## Request
Pull out every line below word for word, skipping the pictures.

## Supplied material
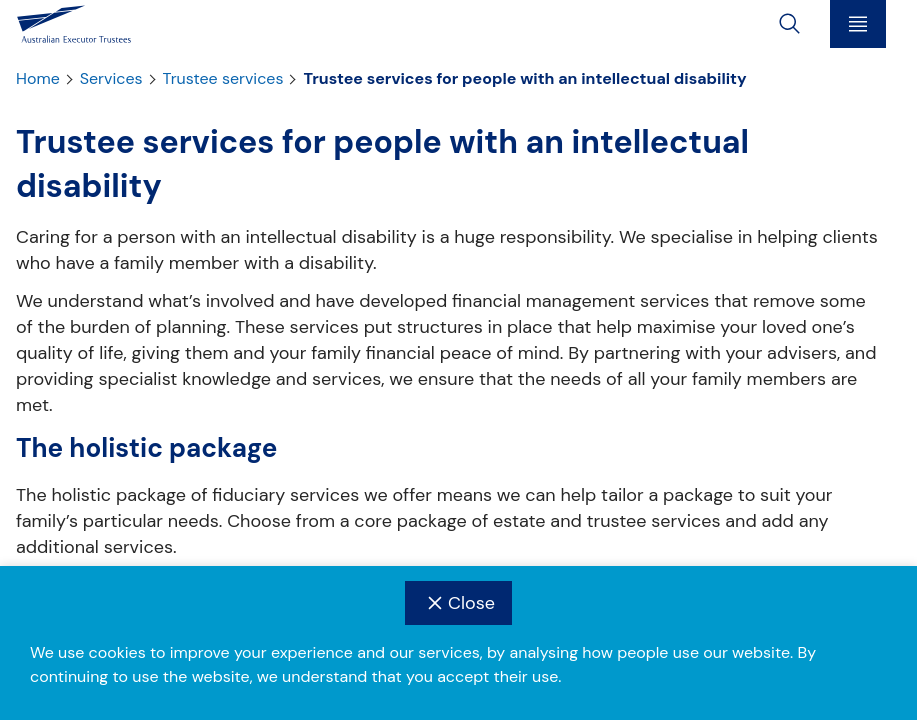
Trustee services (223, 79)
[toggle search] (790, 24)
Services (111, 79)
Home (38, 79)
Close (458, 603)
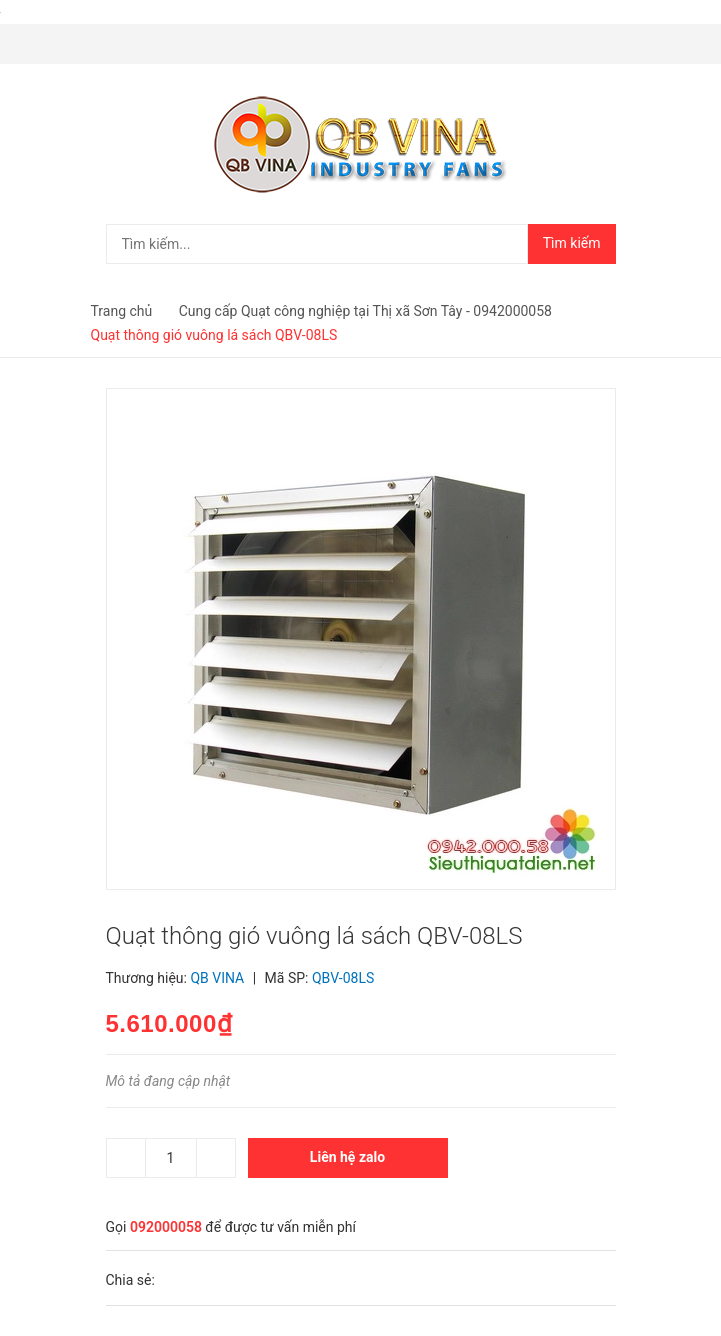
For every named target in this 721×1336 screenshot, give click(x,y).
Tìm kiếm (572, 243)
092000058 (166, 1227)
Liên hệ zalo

## Complete response
Trustee services (223, 79)
[toggle search] (790, 24)
Services (111, 79)
Home (38, 79)
Close (458, 603)
For every named target in this 721×1336 screenshot, give click(x,y).
Tìm kiếm (572, 243)
092000058 (166, 1227)
Liên hệ zalo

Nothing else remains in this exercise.